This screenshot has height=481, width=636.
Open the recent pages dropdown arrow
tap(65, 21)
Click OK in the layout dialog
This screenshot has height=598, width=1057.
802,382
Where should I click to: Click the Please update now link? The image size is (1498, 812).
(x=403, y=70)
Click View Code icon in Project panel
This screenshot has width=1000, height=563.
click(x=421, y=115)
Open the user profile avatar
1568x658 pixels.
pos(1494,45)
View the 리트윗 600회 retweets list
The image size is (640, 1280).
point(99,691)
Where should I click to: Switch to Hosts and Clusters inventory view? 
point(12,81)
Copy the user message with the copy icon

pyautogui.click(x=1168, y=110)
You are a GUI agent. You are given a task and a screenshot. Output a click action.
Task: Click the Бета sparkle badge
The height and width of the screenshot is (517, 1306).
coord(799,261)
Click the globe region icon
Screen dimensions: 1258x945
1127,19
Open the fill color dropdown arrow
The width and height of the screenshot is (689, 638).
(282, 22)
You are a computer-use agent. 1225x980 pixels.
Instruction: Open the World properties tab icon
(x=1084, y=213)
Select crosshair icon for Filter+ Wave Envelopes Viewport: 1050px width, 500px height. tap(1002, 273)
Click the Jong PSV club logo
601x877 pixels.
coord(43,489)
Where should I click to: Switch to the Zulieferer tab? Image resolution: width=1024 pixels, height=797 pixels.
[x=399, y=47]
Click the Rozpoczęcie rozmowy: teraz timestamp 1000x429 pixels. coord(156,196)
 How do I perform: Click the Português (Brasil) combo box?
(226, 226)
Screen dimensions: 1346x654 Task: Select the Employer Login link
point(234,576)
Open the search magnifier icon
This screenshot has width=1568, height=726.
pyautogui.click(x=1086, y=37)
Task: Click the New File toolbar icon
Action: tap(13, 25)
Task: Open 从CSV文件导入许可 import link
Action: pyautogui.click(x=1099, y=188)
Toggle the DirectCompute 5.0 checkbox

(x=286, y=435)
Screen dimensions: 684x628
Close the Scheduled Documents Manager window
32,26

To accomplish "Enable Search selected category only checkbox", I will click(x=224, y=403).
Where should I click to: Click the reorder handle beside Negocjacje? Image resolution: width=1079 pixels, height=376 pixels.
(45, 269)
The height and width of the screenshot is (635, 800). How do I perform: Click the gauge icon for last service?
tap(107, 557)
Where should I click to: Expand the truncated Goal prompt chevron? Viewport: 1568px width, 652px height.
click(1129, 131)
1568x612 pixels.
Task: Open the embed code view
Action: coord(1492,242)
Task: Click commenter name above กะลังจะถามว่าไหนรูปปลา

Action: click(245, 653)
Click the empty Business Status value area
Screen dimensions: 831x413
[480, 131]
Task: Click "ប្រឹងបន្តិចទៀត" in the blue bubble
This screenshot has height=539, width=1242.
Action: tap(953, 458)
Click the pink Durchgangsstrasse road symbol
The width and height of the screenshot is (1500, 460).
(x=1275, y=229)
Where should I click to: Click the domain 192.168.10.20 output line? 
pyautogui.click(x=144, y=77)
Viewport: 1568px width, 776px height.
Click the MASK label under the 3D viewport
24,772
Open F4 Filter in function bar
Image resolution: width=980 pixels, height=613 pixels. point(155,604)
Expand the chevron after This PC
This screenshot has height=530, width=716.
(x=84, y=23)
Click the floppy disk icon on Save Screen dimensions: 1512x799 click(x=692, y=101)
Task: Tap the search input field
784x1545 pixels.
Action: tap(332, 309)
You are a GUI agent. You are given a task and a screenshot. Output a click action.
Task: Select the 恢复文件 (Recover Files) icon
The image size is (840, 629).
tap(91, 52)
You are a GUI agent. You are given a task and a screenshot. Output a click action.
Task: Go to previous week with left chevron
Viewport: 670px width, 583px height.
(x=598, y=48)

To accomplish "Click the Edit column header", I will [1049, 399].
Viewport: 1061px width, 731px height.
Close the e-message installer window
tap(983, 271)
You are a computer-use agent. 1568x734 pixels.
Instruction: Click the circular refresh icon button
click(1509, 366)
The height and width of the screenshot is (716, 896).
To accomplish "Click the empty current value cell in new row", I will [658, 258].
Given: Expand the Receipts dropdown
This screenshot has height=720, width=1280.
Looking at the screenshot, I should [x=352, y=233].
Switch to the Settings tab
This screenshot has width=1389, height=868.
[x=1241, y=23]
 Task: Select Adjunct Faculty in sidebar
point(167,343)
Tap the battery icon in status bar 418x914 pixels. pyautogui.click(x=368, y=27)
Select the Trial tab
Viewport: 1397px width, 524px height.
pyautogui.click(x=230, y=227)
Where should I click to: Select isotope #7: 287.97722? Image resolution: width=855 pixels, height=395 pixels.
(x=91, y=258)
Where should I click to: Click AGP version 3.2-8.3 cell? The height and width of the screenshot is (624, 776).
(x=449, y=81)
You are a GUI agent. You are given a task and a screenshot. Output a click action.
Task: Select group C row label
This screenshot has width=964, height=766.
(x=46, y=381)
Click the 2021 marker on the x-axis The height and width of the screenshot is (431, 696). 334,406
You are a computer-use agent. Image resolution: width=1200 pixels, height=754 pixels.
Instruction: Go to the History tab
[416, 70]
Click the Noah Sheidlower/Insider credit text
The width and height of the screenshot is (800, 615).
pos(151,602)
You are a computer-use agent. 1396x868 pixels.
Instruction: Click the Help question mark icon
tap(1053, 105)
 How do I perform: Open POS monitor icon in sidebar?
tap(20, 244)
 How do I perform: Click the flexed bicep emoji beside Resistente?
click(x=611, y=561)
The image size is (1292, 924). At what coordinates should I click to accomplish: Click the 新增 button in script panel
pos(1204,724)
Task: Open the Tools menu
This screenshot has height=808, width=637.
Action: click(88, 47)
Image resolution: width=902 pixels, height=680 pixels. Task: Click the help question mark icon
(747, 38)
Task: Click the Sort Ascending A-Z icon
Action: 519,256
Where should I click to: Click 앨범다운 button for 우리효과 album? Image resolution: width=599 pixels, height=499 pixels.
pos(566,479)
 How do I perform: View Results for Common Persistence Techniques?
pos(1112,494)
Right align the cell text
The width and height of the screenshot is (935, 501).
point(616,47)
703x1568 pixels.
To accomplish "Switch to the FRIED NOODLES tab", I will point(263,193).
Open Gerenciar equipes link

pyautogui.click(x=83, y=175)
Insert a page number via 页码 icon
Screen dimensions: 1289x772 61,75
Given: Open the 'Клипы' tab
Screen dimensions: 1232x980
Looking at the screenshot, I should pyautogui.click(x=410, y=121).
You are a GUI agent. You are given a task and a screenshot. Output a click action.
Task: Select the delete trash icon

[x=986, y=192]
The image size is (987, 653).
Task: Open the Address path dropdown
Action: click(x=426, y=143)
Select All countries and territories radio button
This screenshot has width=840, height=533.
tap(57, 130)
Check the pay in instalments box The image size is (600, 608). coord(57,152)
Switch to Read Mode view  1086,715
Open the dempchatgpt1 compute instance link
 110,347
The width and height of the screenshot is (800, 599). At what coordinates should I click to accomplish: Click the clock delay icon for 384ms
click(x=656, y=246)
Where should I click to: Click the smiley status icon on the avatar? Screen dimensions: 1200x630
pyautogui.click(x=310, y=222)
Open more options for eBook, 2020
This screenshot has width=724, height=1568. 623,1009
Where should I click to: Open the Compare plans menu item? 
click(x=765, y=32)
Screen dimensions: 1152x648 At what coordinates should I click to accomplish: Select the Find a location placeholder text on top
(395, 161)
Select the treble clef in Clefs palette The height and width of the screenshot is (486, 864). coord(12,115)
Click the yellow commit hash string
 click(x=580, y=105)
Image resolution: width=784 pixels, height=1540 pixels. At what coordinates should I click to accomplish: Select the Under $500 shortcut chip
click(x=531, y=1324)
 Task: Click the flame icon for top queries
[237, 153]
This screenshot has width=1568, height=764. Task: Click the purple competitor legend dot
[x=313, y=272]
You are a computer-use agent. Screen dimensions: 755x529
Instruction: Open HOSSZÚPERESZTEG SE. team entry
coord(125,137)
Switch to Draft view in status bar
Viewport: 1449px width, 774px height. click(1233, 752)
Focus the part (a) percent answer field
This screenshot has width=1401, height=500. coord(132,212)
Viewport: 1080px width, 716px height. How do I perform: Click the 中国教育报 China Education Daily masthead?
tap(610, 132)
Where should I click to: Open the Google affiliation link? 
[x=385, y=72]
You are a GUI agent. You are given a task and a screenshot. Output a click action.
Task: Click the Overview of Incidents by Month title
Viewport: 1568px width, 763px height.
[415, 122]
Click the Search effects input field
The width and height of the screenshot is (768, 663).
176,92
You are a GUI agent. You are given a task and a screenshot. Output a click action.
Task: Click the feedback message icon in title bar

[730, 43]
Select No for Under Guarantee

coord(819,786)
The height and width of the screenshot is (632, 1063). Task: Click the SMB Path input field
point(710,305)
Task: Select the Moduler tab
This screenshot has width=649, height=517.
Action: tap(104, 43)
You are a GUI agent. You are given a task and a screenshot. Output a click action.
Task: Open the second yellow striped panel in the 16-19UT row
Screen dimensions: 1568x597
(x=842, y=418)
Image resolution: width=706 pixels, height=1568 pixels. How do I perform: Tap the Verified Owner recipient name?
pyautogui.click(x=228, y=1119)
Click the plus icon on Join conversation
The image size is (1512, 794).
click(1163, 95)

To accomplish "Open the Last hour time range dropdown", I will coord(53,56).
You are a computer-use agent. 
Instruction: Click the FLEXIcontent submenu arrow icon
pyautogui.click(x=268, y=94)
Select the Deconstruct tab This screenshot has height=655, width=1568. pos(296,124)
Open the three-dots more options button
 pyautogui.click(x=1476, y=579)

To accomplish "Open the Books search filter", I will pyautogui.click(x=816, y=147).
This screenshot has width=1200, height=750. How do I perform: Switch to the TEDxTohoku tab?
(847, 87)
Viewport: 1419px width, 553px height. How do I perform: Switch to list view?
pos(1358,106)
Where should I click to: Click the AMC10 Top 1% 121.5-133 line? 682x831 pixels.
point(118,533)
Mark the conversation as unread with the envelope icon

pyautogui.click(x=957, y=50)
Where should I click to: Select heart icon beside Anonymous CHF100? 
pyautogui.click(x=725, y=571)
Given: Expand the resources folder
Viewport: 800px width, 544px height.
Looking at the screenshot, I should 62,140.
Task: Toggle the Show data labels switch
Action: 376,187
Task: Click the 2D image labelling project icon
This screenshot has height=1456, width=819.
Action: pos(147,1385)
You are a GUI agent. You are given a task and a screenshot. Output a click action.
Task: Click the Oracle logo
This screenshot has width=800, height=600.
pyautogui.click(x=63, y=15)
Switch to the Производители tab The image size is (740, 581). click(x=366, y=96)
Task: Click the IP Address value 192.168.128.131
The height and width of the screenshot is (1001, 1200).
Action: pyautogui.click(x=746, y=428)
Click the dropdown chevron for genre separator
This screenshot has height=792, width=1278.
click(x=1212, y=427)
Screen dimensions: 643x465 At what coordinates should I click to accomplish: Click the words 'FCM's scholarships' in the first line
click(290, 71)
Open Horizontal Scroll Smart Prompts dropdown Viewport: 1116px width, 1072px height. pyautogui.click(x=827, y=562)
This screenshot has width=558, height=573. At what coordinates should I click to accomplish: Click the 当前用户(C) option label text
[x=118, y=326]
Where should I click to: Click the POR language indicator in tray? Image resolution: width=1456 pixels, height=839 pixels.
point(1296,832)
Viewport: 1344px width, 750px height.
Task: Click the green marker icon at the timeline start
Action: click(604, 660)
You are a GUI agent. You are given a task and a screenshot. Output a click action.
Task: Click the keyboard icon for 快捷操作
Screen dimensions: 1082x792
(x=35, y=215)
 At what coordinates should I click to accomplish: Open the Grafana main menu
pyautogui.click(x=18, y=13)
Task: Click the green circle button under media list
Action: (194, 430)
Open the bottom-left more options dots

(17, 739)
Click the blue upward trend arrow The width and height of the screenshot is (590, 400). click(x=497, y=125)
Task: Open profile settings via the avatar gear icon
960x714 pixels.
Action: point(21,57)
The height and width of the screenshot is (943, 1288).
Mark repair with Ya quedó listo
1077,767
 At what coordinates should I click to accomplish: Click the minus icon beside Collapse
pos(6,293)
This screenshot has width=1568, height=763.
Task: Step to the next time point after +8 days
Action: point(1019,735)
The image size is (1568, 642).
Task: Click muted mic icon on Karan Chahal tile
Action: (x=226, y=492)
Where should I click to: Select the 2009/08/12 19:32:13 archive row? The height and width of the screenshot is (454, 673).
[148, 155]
########
[Task] The answer should be exactly the lines from the one that contains "Where should I click to: Select the" through the end of the entries, both ends included, and nothing besides.

[Task answer]
Where should I click to: Select the 2009/08/12 19:32:13 archive row? The height and width of the screenshot is (454, 673).
[148, 155]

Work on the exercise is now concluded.